As Reusch sees it, one barrier to a clear, unified definition of and care associated with prediabetes from ADA, WHO, and IEC is that studies on interventions all have had their own investigation-specific guidelines and specific populations. For a strict evidence-based translation into practice, care providers would need to employ the criteria used in a specific trial, she emphasized. But pragmatic interventions needed across the globe to effectively decrease progression to diabetes “can be informed by meta-analyses and will ultimately shape the guidelines.”
When in Doubt, Double Up
With HbA1c and glucose-based tests frequently giving discordant results, Selvin, Barry, and Reusch all suggested using both tests in patients at risk for or suspected of having prediabetes. It’s valuable to figure out what the different information from each test means for an individual patient, Selvin said. Laboratorians who advise clinicians on prediabetes tests should explain their respective strengths and limitations, she added. For example, FG has more preanalytic variability, and anemias sometimes interfere with HbA1c, she noted. “Whatever the test, clinicians should repeat it if it is to be the basis for an intervention,” added Reusch.
Meanwhile, WHO is updating its guidelines on the classification and diagnostic criteria for diabetes mellitus and intermediate hyperglycemia, wrote Gojka Roglic, MD, technical officer in WHO’s Diabetes Unit, in online comments responding to Barry’s meta-analysis. According to Roglic, WHO plans to determine how well various cutoffs for glucose and HbA1C values predict diabetes, related complications, and mortality in people considered at high risk for the disease. This tactic represents a change from current guidelines, which consider tests’ diagnostic accuracy against gold standard FG and HbA1c cutoffs. WHO also will review the impact of lifestyle and treatment interventions on preventing or delaying type 2 diabetes and its associated complications in persons at increased risk, Roglic wrote.
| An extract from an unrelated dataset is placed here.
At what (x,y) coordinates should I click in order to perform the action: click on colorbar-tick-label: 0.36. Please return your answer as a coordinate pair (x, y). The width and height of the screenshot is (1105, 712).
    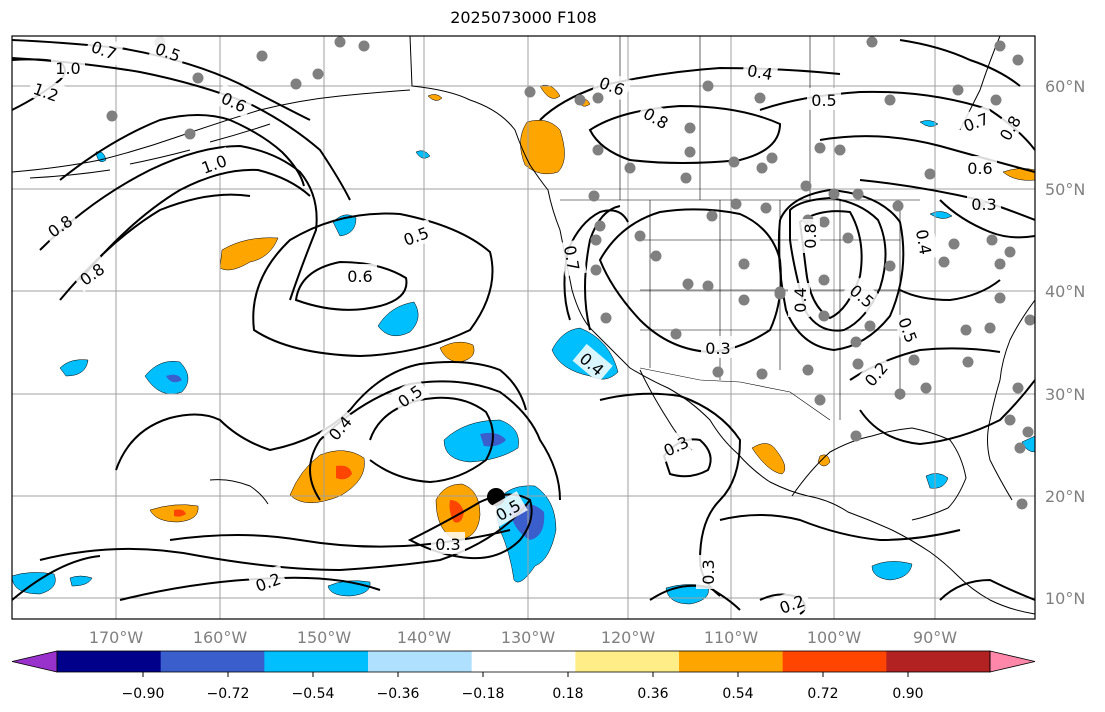
    Looking at the image, I should click on (652, 694).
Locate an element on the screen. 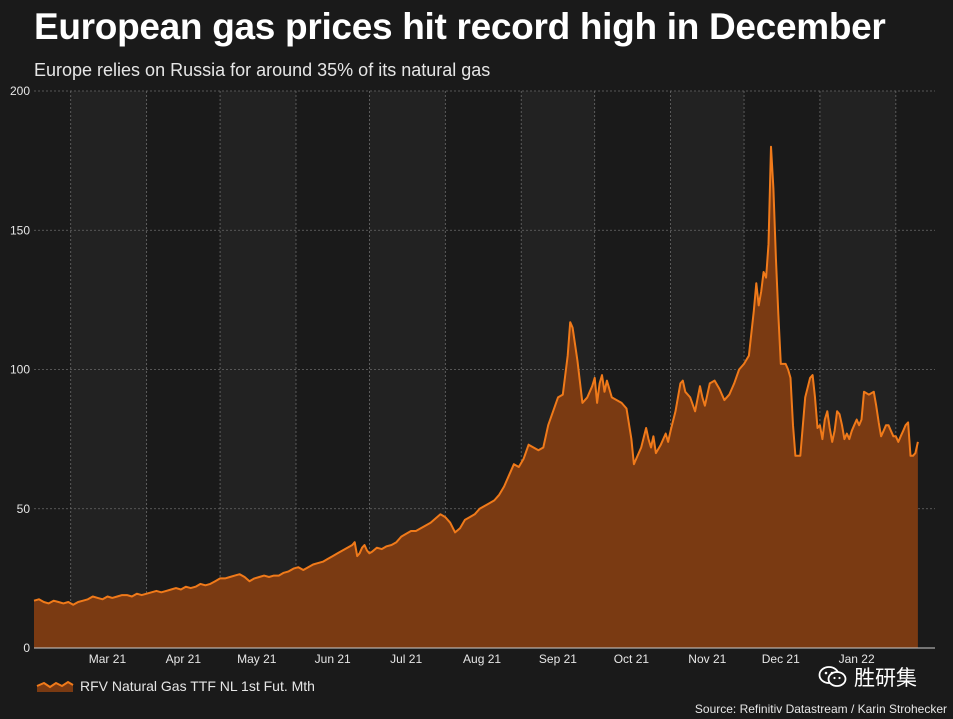  wechat-icon is located at coordinates (832, 676).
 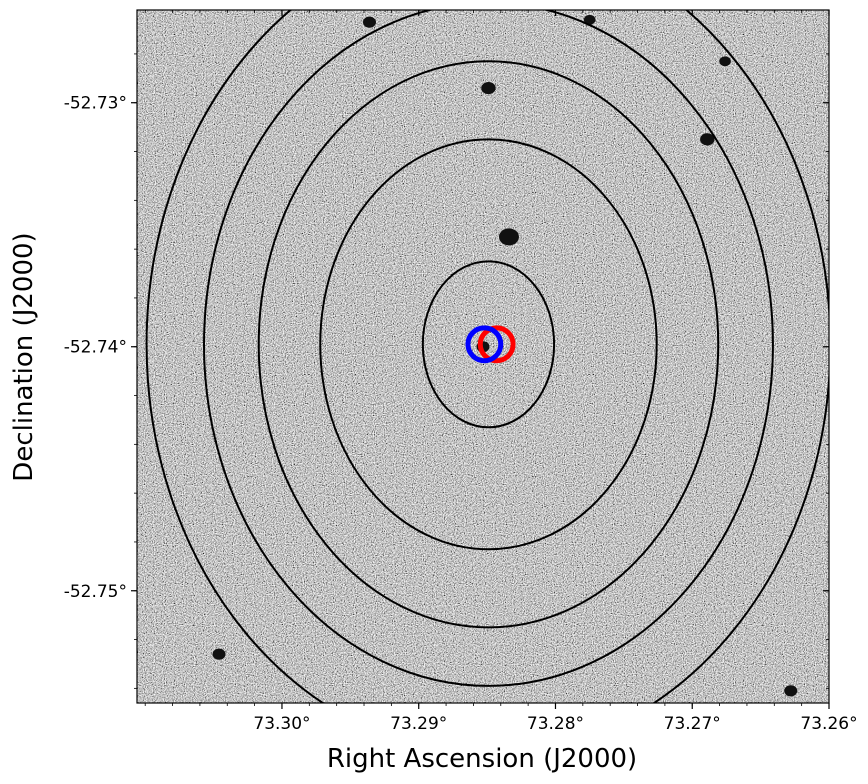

Discussions like those WHO is undertaking “are the way forward,” said Selvin. Input from many stakeholders is necessary “to provide consistent, clear advice to labs and healthcare providers about prediabetes.”
In the meantime, she advised laboratorians and clinicians to consider not only tests’ biochemical aspects, but also wider questions “on what the diagnosis means to people and how they act on it,” stressing the importance of tests’ ability to monitor and support those patients who test positive for prediabetes.